NBA Takes Over Sundays
New York’s Jeremy Lin is all the rage in the media right now, and the point guard from Harvard will go before a national TV audience on Friday night when the NBA gets its weekend tipped off with a Knicks-Lakers game from Madison Square Garden (8 PM ET, ESPN).
You’re going to have to put me in the skeptic category on Lin, if only for the fact that I can’t imagine a point guard with a few good games under his belt would get his kind of media affection if he played in, say, Milwaukee, or Memphis or Minnesota. But for the sake of argument, if he really is that good, it’s a game-changer in the Eastern Conference playoff race. Right now the Knicks have no playmaker to consistently set up Carmelo Anthony and Amare Stoudamire down low. If Lin fills that role, New York quickly elevates above Milwaukee & Cleveland, its fellow competitors for the eight-spot. As for tonight, Anthony’s still out with a groin injury, Stoudamire will miss the weekend with an ankle sprain and the Lakers are flying in off an overtime win in Boston. Call me crazy, but somehow I think we’re going to see a subpar basketball game from MSG.
Oklahoma City’s on its second straight road game on the opposite side of the country, going to Utah after a tough loss in Sacramento last night. Thunder-Jazz is the nightcap of the ESPN doubleheader at 10:30 PM ET. And Friday in the NBA means a slate of good games, so if you’ve got the League Pass package, you can check out fare like the LA Clippers-Philadelphia, a matchup of some great forwards with Blake Griffin/Caron Butler against Andre Iguodola/Elton Brand, and the Clips looking to prove they can win in tough spots like this without Chauncey Billups, lost for the season. Kevin Love makes his return to the lineup in Minnesota as Dallas comes to the Twin Cities, while Dwight Howard looks to build off his monster 25 points/24 rebounds night in a win over Miami when Orlando hosts Atlanta. At perhaps the biggest game as far as playoff implications is Milwaukee-Cleveland, with the Bucks currently holding the 8-spot in the East, but the Cavs are hot on their heels. Cleveland will likely be without Kyrie Irving tonight as he deals with a concussion.

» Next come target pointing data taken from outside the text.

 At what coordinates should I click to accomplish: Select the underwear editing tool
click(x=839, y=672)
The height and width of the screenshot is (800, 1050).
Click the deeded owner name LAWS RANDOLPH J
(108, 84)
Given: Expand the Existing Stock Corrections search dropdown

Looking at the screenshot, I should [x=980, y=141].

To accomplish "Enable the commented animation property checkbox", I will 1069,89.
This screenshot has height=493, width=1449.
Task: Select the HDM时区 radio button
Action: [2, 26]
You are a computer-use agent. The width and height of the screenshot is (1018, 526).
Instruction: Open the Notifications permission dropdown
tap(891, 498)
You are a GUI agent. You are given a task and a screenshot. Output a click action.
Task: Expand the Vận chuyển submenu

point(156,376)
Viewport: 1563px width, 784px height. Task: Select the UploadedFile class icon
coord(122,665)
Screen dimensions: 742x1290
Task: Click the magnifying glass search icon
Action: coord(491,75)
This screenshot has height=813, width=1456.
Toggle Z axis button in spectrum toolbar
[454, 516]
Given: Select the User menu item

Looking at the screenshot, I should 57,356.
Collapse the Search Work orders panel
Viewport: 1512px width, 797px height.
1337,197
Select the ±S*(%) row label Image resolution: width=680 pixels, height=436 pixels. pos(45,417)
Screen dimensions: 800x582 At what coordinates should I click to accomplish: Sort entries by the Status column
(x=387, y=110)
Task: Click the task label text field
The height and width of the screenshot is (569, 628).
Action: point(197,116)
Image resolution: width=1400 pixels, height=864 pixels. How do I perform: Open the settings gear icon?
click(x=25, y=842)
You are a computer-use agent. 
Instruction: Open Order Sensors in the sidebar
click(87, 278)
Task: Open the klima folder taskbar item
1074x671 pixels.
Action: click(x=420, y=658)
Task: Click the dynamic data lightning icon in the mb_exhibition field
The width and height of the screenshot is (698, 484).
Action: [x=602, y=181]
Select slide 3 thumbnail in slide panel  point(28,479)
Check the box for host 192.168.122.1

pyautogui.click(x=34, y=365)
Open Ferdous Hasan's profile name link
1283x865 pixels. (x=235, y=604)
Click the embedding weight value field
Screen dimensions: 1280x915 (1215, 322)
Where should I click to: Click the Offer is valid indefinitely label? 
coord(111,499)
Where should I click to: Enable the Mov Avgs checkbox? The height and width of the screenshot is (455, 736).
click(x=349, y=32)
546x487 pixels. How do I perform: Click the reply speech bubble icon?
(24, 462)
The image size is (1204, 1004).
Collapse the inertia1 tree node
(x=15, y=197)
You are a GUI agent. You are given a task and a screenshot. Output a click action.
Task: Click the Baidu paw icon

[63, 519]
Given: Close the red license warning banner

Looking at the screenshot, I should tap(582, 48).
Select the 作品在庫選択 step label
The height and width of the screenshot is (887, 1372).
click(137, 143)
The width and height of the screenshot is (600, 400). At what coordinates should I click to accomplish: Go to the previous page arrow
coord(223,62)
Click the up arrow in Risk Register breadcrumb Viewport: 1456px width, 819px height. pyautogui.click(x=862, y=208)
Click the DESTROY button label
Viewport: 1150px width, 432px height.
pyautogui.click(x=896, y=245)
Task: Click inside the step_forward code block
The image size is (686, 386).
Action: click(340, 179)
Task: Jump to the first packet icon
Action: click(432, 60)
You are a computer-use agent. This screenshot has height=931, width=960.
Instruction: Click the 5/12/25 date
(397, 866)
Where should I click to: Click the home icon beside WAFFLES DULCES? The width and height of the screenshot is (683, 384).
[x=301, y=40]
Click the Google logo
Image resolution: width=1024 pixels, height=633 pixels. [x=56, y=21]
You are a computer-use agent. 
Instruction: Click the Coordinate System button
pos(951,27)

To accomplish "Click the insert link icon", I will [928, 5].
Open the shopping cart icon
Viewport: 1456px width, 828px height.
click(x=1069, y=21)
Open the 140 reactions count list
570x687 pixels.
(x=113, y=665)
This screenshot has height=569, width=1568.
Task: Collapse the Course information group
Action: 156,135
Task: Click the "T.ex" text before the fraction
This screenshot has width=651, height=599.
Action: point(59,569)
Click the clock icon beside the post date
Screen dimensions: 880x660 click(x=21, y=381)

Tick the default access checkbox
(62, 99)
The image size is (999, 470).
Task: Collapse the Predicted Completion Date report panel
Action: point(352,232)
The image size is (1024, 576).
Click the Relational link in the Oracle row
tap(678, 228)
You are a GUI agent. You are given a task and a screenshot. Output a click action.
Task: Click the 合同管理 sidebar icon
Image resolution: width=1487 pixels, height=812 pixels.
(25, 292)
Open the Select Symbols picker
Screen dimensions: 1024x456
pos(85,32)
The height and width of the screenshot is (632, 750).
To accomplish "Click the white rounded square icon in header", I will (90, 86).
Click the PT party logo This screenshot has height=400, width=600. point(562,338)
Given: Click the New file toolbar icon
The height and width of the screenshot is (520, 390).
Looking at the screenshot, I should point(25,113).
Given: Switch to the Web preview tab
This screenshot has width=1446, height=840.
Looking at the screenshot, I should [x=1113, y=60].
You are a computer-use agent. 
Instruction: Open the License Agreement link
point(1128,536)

It’s a mostly quiet card on Saturday as the league defers to college basketball. Denver-Indiana is the top game (7 PM ET, NBA). Frontline injuries have hurt the Nuggets and they’ve dropped from second to seventh in the Western Conference, a league where your fate can change at the snap of a finger even faster than it did for Danny Kaye in Court Jester. Philadelphia goes to Cleveland in another decent game.
Then it’s time for Sunday and with the NFL over, it’s time for ABC/ESPN to load up this day with marquee NBA coverage. It starts at 3:30 PM ET on ABC when Chicago goes to Boston. The Celtics’ hot streak came to an end on Thursday night against Los Angeles, and this is now a critical time for seeing if the C’s can compete with the best in the East. Speaking of the best in the East, it’s Miami-Atlanta at 7 PM ET on ESPN. On paper, the Heat are vastly more talented, especially with Al Horford out for the Hawks. But in a one-game shot on his home floor, Joe Johnson can carry a team, and we don’t know how much focus a team like Miami, whose playoff position is secure, can bring every night on the road amidst a compressed schedule. Then the week ends on Sunday night with an interesting Utah-Memphis game (9:30 PM ET, ESPN), with the Jazz overachieving and the Grizzlies underachieving and most of us waiting for these ships to pass each other in the night.